= PFD allowance =

PFD allowance in work systems is the adjustment done to the normal time to obtain the standard time for the purpose of recovering the lost time due to personal needs, fatigue, and unavoidable delays. By providing a small increase to the normal time in each cycle, a worker can still be able to cover lost time and complete the work assigned to him or her.

==Allowance technique==
There are two types of interruption: (1) interruption related to work (2) interruption not related to work. For example, a machine breakdown, rest break to overcome fatigue, and receiving instruction from the manager are the interruption related to work, but personal needs, lunch breaks, and personal telephone calls are interruptions not related to work. However, the two types of interruption are both essential for the worker because it is almost impossible to work continually during a regular shift.

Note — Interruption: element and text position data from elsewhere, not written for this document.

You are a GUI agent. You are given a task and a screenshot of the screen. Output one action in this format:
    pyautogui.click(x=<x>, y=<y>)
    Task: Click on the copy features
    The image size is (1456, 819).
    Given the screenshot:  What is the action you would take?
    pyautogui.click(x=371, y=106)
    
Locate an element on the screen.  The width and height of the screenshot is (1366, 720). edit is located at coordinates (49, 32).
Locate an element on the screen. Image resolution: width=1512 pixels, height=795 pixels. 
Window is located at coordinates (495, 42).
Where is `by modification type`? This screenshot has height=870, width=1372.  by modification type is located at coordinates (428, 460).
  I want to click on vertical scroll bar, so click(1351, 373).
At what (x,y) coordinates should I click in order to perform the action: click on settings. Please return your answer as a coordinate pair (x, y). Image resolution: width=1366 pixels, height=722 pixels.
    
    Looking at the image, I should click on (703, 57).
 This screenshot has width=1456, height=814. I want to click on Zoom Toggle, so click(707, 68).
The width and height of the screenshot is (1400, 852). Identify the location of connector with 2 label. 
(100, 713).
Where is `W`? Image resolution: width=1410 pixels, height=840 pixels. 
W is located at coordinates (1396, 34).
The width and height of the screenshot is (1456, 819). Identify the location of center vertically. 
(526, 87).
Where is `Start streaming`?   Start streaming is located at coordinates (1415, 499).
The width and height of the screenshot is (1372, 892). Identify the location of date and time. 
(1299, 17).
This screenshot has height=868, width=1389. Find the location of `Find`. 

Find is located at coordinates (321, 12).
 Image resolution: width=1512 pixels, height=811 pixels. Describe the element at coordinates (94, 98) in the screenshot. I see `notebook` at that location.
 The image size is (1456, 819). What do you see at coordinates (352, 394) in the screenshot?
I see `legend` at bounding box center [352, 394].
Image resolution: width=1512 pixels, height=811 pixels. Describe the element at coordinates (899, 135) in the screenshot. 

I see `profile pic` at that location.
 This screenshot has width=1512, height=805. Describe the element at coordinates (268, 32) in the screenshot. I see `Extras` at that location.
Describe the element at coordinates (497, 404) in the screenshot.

===Personal needs, fatigue, and unavoidable delays allowance===
The standard time is calculated by multiplying the normal time by 1 plus the PFD allowance:
 $T_\text{std} = T_n*(1 + A_\text{pfd})$
- $T_\text{std}=$standard time.
- $T_n =$ normal time.
- $A_\text{pfd} =$ PFD allowance.

====Personal needs====
The personal needs allowance is the time that is associated with workers’ daily personal needs which include going to the restroom, phone calls, going to the water fountain, and similar interruptions of a personal nature. However, it is categorized as 5%, but it also depends on the work environment, e.g. in terms of discomfort and temperature.

====Fatigue====
The fatigue allowance is intended to cover the time that the worker should be given to overcome fatigue due to work related stress and conditions. There are three factors that cause fatigue: (1) physical factors like standing and use of force, (2) mental and cognitive factors like mental strain and eye strain, and (3) environmental and work factors like poor lighting, noise, and heat.

====Unavoidable Delays====
Unavoidable delays are categorized under unavoidable interruption that occurs at random times during the day in the workplace. They usually refer to work-related events like cleaning up at the end of the shift, and machine breakdowns or malfunctions. Unavoidable delays occur because of many random events at work stations.